说明
asyncio是一个Python标准库中的轻量化的多任务并发框架,非常好用,比多进程、多线程的更轻量,更好用。它使用的是协程并发。最开始我准备采用gevent,但是后来看官方文档,说是Windows系统上只考虑通用,不考虑生产级的性能,而且第三方库还要monkey,算了。就用标准库的asyncio。
需求
多任务下载文件。
代码
依赖
先在项目根目录下的requirements.txt中增加下面两行:
aiohttp
aiofiles
主要代码
# 使用 asyncio 模块实现并发任务,要求 Python 3.9+
import asyncio
import os
import random
import time
from datetime import datetime
import logging
import aiofiles
import aiohttp
# 设置日志配置
logging.basicConfig(level=logging.DEBUG, format='%(asctime)s - %(levelname)s - %(message)s')
# 设置随机种子以确保可重复性(可选)
random.seed(time.time())
async def download_file(session, url, filename):
try:
async with session.get(url) as response:
if response.status == 200:
content = await response.read()
# 确保目标目录存在
os.makedirs(os.path.dirname(filename), exist_ok=True)

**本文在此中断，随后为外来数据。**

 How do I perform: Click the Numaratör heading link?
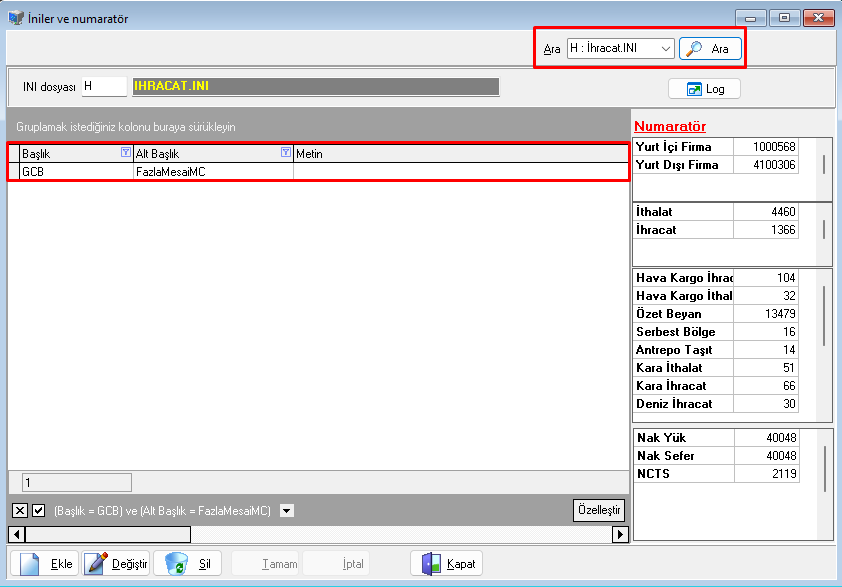(x=670, y=126)
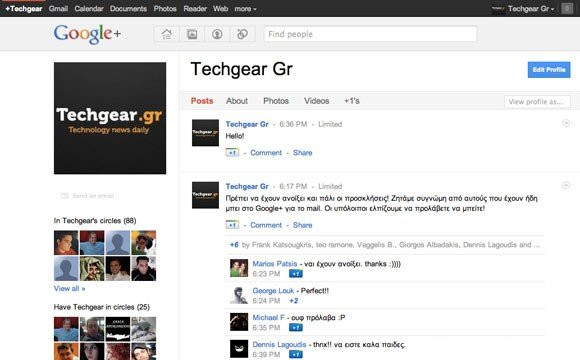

async with aiofiles.open(filename, 'wb') as f:
await f.write(content)
return True
else:
logging.error(f"Error occurred while downloading {url} to file: {filename}, status code: {response.status}")
return False
except Exception as e:
logging.error(f"Error occurred while downloading {url} to file: {filename}", e)
return False
# 定义一个协程函数,模拟一个并发任务
async def task(task_id, args, session):
start = datetime.now()
logging.info(f"Task {task_id} started with args {args}")

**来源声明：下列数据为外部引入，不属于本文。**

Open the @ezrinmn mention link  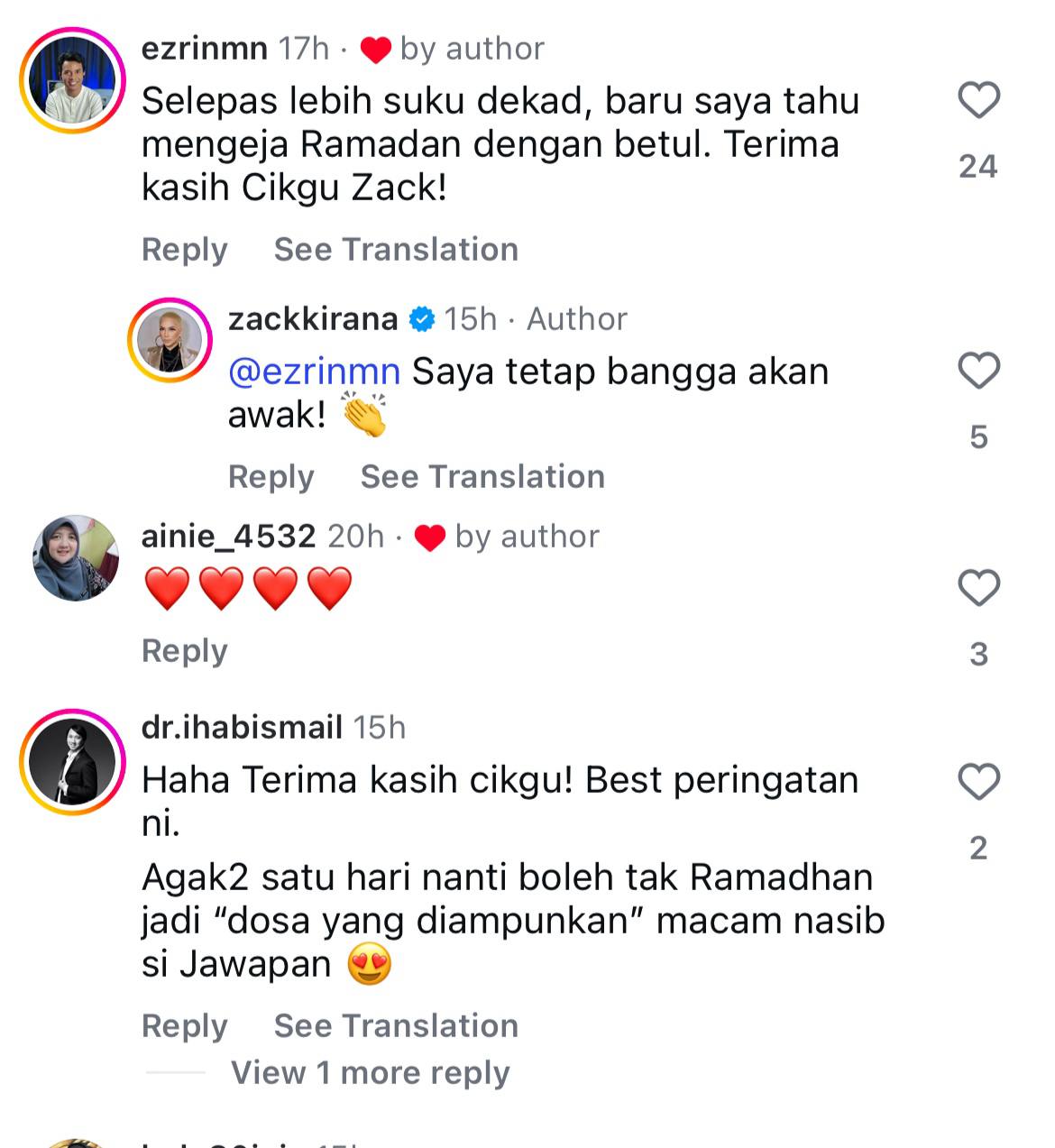point(314,372)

url ='https://dldir1.qq.com/qqfile/qq/QQNT/Windows/QQ_9.9.17_250110_x64_01.exe'
filename = f"tmp/{task_id}_qq.exe"
if await download_file(session, url, filename):
logging.info(f"Task {task_id} finished, cost time: {datetime.now() - start}, args {args}")
else:
logging.info(f"Task {task_id} failed, cost time {datetime.now() - start}, args {args}")
# 主协程,启动四个任务,每个任务耗时随机秒数
async def main():
try:
logging.info("Starting")
timeout = aiohttp.ClientTimeout(total=120)
async with aiohttp.ClientSession(timeout=timeout) as session:
# 使用 asyncio.gather() 来并发执行多个异步任务
tasks = [
task(1, {"param": random.random()}, session),
task(2, {"param": random.random()}, session),
task(3, {"param": random.random()}, session),
task(4, {"param": random.random()}, session),
task(5, {"param": random.random()}, session),
]
await asyncio.gather(*tasks)
logging.info("Done")
except KeyboardInterrupt:
logging.warning("Program interrupted by user")

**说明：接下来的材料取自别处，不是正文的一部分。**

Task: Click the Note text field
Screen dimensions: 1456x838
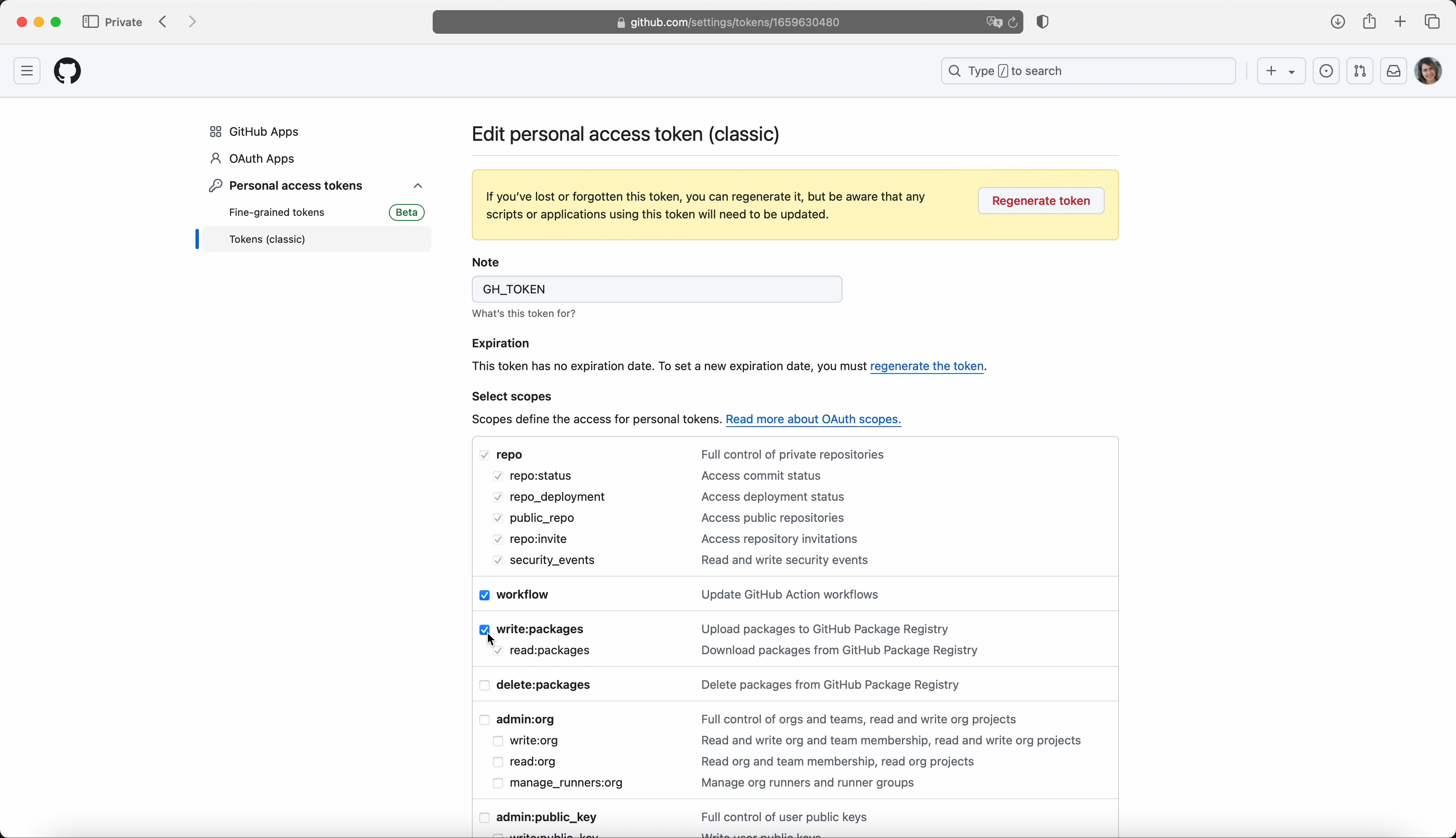Action: pos(657,290)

except asyncio.CancelledError:
logging.warning("Task was cancelled")
except Exception as e:
logging.error(f"An error occurred", e)
if __name__ == "__main__":
logging.debug("Starting main")
# 启动主协程,这是 Python 3.7+ 推荐的方式
asyncio.run(main())
logging.debug("Finished main")
files 代码非常简单,启动多个任务,在每个任务中执行下载,遇到会阻塞的情况,就用aiohttp或者aiofiles,然后await这个阻塞,出让CPU给其他任务,防止一个任务阻塞总体进度。
下面是代码执行输出:
E:\code\PycharmProjects\test-any\venv\Scripts\python.exe E:\code\PycharmProjects\test-any\parallel_job_2.py
2025-02-20 12:20:51,203 - DEBUG - Starting main
2025-02-20 12:20:51,204 - DEBUG - Using proactor: IocpProactor
2025-02-20 12:20:51,205 - INFO - Starting
2025-02-20 12:20:51,205 - INFO - Task 1 started with args {'param': 0.9537630237890041}
2025-02-20 12:20:51,209 - INFO - Task 2 started with args {'param': 0.09408088357590583}
2025-02-20 12:20:51,209 - INFO - Task 3 started with args {'param': 0.05718354901791489}
2025-02-20 12:20:51,209 - INFO - Task 4 started with args {'param': 0.21859518871851447}
2025-02-20 12:20:51,209 - INFO - Task 5 started with args {'param': 0.9989906549911304}
2025-02-20 12:22:18,922 - INFO - Task 5 finished, cost time: 0:01:27.712564, args {'param': 0.9989906549911304}
2025-02-20 12:22:28,717 - INFO - Task 1 finished, cost time: 0:01:37.511788, args {'param': 0.9537630237890041}
2025-02-20 12:22:39,031 - INFO - Task 3 finished, cost time: 0:01:47.822317, args {'param': 0.05718354901791489}
2025-02-20 12:22:40,442 - INFO - Task 2 finished, cost time: 0:01:49.233613, args {'param': 0.09408088357590583}
2025-02-20 12:22:44,941 - INFO - Task 4 finished, cost time: 0:01:53.732244, args {'param': 0.21859518871851447}
2025-02-20 12:22:44,942 - INFO - Done
2025-02-20 12:22:44,944 - DEBUG - Finished main
Process finished with exit code 0
是不是看上去还挺不错的?
后记
如果以后需要类似的任务,只需要把代码中的download_file这个任务函数换成其他的、再微调一下调用参数就可以了,整体结构变化不大。